But the years dragged by, one after the other, in that out-of-the-way land, so woefully lacking in transportation—empty-handed years almost, that held out scarcely more than a possibility at any time that those precious plans of theirs would ever be fulfilled. It would take a fat purse indeed to send Dot to select Longwell Seminary in San Francisco and keep her there in becoming luxury until she blossomed forth a chosen daughter of California’s élite.
When Dot was twelve her brave little mother died, and for a long time afterward, Lemuel went about like a man desperately searching for something he had lost without knowing just what it was. His resurrected hopes died with her, and were buried. Everything slowed down to a point where he merely held on to a bare living for himself and his child.
To-day, he was a failure, that child eighteen, while the only remaining echo of the precious plans to make Dot a grand lady was this secret wild mania of his, seething in the core of his brain, to see that daughter educated before they laid him beside the trim little grave in the garden.
Perhaps it was this same mania of his that now led him to haunt the nearest place where brains forgathered—the gold camp of Geerusalem, four miles northeast of the Huntington ranch—and to get to hobnobbing with its insolent brotherhood of mining engineers, promoters, assayers, and attorneys—a type of individual that looms up in the mind of the crude Southwest as prodigious as totem poles, omniscient and omnipotent.

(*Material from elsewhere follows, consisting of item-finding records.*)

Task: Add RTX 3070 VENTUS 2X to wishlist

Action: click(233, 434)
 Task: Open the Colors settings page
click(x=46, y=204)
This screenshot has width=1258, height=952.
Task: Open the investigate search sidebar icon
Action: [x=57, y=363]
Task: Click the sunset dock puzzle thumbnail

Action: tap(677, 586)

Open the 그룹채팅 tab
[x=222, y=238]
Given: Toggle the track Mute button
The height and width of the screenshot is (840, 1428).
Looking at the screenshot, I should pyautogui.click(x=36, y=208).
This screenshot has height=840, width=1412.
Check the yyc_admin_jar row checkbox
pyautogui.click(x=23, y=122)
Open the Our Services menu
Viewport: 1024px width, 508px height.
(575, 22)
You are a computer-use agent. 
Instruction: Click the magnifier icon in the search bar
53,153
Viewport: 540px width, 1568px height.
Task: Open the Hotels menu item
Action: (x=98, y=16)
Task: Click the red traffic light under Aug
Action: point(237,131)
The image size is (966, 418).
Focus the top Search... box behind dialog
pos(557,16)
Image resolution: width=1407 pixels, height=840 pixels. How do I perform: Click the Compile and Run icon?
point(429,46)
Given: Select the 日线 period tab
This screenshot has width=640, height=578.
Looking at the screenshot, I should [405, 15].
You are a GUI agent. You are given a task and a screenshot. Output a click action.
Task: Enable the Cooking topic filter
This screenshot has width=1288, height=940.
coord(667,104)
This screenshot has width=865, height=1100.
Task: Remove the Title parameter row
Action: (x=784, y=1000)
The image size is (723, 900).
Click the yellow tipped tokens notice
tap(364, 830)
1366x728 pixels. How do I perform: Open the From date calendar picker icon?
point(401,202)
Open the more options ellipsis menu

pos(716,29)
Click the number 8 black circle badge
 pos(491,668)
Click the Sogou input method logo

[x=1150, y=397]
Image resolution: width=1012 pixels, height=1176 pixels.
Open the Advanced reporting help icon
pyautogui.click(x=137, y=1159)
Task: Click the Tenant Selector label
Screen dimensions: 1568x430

Whatever it was that made Lemuel enjoy being the butt of this uppish fraternity’s quips and sneers, and come back regularly for more, hardly matters. Month in and month out, as often as he could get away from the ranch, he would saddle a horse and ride to Geerusalem, and spend the day strutting around with the forty-five caliber brains of the camp. Accordingly, day after day, Dot, the imaginative, was left to herself and the weaving of her wistful, romantic dreams.
She was a bright little body, this eighteen-year-old daughter of Lemuel, the failure; face so frank and sensitive, hair so soft and wavy and glossy, throat so round and smooth. Her eyes were large and brown, and sometimes quite sad from gazing too long into the monotonous distances out of whose blue haze nothing of living substance ever came. She had grown to charming young womanhood, but she still retained the fanciful mind of her pinafore days—the little story-teller had survived as her playmate, Frank Norris would have said—with all a youngster’s fascination for impossible stories of impossible beings.
She would sit by the hour dreaming of handsome blond heroes rescuing beautiful maidens from the clutches of Tatarian villains, with wicked flowing black mustaches and bushy eyebrows, of magnificent daredevil bandits succoring helpless widows and orphans, of notorious Billy Gee even, about whose wild, desperate exploits up and down the Mohave and Colorado Deserts she had heard so much, of hairbreadth escapes, furious bloody duels, and brilliant weddings.
The isolated ranch was an ideal spot for the painting of just such thrilling mind pictures. She could sit on the front porch and look across the gray desolation of plain that stretched to the violet and yellow scallop of range twenty miles eastward, and visualize in that void of undulating air currents every scene her fertile imagination conjured up for her. She lived those scenes, every one of them. They were big moments in her life; palpitating, vivid moments—moments that made her dreary, humdrum existence worth while to her.
“Nothing ever happens out here,” she would sometimes murmur to the eternal sameness of the plains. “Nobody ever comes this way, even. I wish daddy would sell the ranch and move to Geerusalem or somewhere—where things happen, where people laugh and talk and visit.”
On a number of occasions, Lemuel had found her sitting on the front porch, musing into the solitudes, eyes brilliant, cheeks aglow, her parted lips moving.